本発明の実施形態は、リント捕獲装置を備えた衣類乾燥機に関する。
従来、この種乾燥機では、空気を加熱する手段として例えばヒートポンプ機構を採用するとともに、送風機により加熱した空気を乾燥風としてドラム内に循環供給するようにしている。この乾燥風を循環供給するために、ヒートポンプ機構とドラム間にわたり循環した通風路を形成するとともに、この通風路のドラムの下流側にリント捕獲装置を設けている。リント捕獲装置は、乾燥風によりドラム内の衣類の乾燥作用中に生じた糸屑などのリントを排気中から捕獲するもので、さらに下流側に配置されるヒートポンプ機構や送風機側にリントが流入して絡み付くなどによる不具合を防止し安全性を確保している。
この安全性を確保するため、リント捕獲装置が有するメッシュ状のフィルタが捕獲したリントで目詰まり状態となるのを回避すべく、通常1回の乾燥運転を行なう毎にリントを剥離するなどのフィルタ清掃が必要である。そこで、このようなフィルタの清掃を、機外から手作業により可能としたもの(例えば、特許文献1参照)、或は乾燥運転中に自動的に行なえるようにしたものがある(例えば、特許文献2参照)。しかしながら、逐次手作業でリント清掃を行なうのは煩雑で面倒である。また、自動的に清掃する手段では、モータ等の専用の駆動源を必要としてコスト高となり、また点検修理などのメンテナンスが容易でないなど、実用面での不安な要因を有する。

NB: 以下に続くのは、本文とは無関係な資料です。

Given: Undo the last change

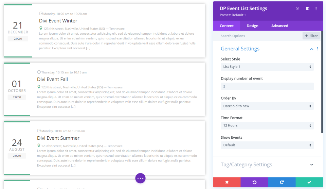Looking at the screenshot, I should 254,182.
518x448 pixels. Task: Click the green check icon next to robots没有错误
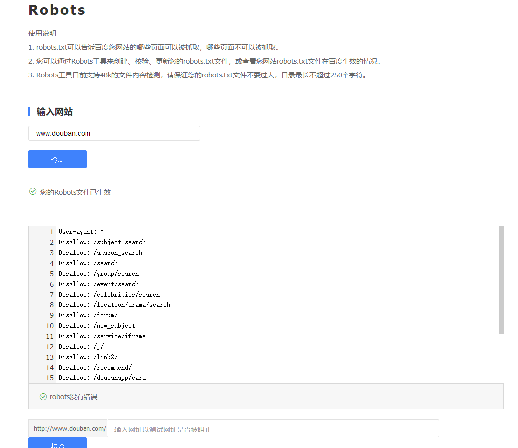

また、上記した乾燥風の循環タイプに限らず、衣類に対し乾燥作用した後の乾燥風を設置室内に排出する排気タイプの乾燥機にあっても、室内にリント等を排出して汚さないようにリント捕獲装置は必要である。しかも、上記いずれのタイプのリント捕獲装置においても、乾燥運転中にフィルタにリントが徐々に捕獲され目詰まり現象が進行するため、フィルタの通気性(送風性能)、延いては乾燥性能が低下する傾向にある。
特許第4975150号公報 特開2004−154321号公報
そこで、乾燥風による風力を利用してフィルタを自動的に清掃可能としたリント捕獲装置を備えた衣類乾燥機を提供する。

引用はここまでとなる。